Posted on Thursday, October 17th, 2013
Riding the Dingle Peninsula
My adventure on the Emerald Isle began as soon as I arrived at the Dublin airport, where I immediately felt at home. With a bit of trepidation, I picked up my right-hand-drive rental vehicle and ventured for the first time in my life into the Dublin rush hour chaos, navigating my way out of town with the oncoming traffic now to my right. Surprisingly, it didn’t take too long to adapt to the new normal on the streets. That included being eternally watchful for sheep in the middle of the road around every bend.
I headed north to Monaghan and then west to Sligo, spending a couple of days at the Castle Leslie Equestrian Center and on the Atlantic Coast Trail Ride respectively before turning my vehicle southward toward my next destination, the Dingle Peninsula.
The drive that day was bathed in sunshine as I drove from the northwest coast of Ireland to the Dingle Peninsula Trail. Along the way I was mesmerized by the ever changing Irish landscape; from the northwestern shores of the Atlantic with their dramatic coastlines, the industrial area of County Galway, and the beautiful patchwork of neatly laid out pastures of County Kerry, divided by stone walls and hedges. These images are forever imprinted on my mind. To break up the 8-hour drive I chose to ferry across the mouth of the Shannon River from County Clare to County Kerry.

List of tasks:
1. In the Dingle Peninsula post, what did the writer do to break up the long drive south?
2. For each statement, say whether it agrees with the Dingle Peninsula post, and quote the words that decide it:
(a) The writer picked up a left-hand-drive rental vehicle at the Dublin airport.
(b) The drive from the northwest coast to the Dingle Peninsula took about eight hours.
(c) The writer needed a long time to get used to driving in Ireland.
3. Carry on the post about riding the Dingle Peninsula from where it stops.

(Records from a dataset)
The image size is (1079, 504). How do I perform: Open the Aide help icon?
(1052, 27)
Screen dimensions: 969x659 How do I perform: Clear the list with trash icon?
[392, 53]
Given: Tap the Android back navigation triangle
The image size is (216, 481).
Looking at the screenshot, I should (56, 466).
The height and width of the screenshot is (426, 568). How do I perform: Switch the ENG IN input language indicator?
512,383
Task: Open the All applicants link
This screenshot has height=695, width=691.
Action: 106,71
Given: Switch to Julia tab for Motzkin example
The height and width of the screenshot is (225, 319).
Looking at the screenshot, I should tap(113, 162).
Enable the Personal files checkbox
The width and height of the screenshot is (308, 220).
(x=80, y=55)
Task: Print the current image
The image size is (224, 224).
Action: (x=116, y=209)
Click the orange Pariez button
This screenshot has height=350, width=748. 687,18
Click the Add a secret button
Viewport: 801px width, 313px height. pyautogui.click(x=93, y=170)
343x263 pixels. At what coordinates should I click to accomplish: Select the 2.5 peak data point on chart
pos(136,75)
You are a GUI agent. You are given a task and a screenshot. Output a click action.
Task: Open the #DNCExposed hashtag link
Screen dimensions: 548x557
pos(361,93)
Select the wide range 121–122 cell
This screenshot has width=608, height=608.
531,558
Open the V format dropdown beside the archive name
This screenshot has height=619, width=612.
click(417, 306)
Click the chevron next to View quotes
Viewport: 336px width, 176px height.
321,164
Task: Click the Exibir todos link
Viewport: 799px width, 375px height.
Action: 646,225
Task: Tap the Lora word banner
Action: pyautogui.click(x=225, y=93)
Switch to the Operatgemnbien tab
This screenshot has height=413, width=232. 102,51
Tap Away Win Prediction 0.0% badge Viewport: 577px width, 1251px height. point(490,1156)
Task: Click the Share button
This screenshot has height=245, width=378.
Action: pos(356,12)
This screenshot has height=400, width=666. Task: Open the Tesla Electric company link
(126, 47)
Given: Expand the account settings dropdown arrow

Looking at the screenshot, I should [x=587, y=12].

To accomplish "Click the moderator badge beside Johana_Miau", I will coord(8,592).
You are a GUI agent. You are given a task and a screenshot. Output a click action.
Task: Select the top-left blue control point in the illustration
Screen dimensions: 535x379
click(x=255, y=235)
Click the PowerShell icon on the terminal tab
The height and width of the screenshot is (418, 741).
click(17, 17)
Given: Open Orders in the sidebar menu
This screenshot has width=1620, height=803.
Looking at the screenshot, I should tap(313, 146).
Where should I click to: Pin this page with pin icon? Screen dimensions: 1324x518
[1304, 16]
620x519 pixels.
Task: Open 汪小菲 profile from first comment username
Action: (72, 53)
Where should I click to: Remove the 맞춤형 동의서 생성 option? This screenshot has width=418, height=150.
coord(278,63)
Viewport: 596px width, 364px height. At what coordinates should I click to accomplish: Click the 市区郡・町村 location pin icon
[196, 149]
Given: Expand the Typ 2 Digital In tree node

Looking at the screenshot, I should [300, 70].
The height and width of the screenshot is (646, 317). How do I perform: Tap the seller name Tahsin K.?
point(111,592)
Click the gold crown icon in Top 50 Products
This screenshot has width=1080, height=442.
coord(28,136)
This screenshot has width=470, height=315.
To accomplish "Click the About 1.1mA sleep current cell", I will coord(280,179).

Written responses:
1. The writer took a ferry across the mouth of the Shannon River from County Clare to County Kerry.

2.
(a) No: "I picked up my right-hand-drive rental vehicle"
(b) Yes: "To break up the 8-hour drive"
(c) No: "Surprisingly, it didn’t take too long to adapt to the new normal on the streets."

3.
The road to the Dingle Peninsula became increasingly narrow and winding the higher into the mountains I drove. The peninsula welcomed me with its indescribable beauty; mountains dipping into the sea, white sandy beaches and fields of green as far as the eye could see. The town of Dingle is bright and colorful with neat little boutiques, art galleries and restaurants. This is also a great destination for non-riding companions. From the moment I arrived, I wanted to spend more time here.
The outfitters welcomed me and showed me to my quaint and charming accommodations. The riding stable is on a hillside overlooking the town of Dingle on the bay and I particularly enjoyed the beautiful views at sunset.
The next two days brought clear, blue skies with warm and sunny autumn weather for exhilarating riding. We enjoyed long, posting trots along back roads lined with fuchsia hedges, canters along the beaches and views of some of the most beautiful countryside I have ever seen.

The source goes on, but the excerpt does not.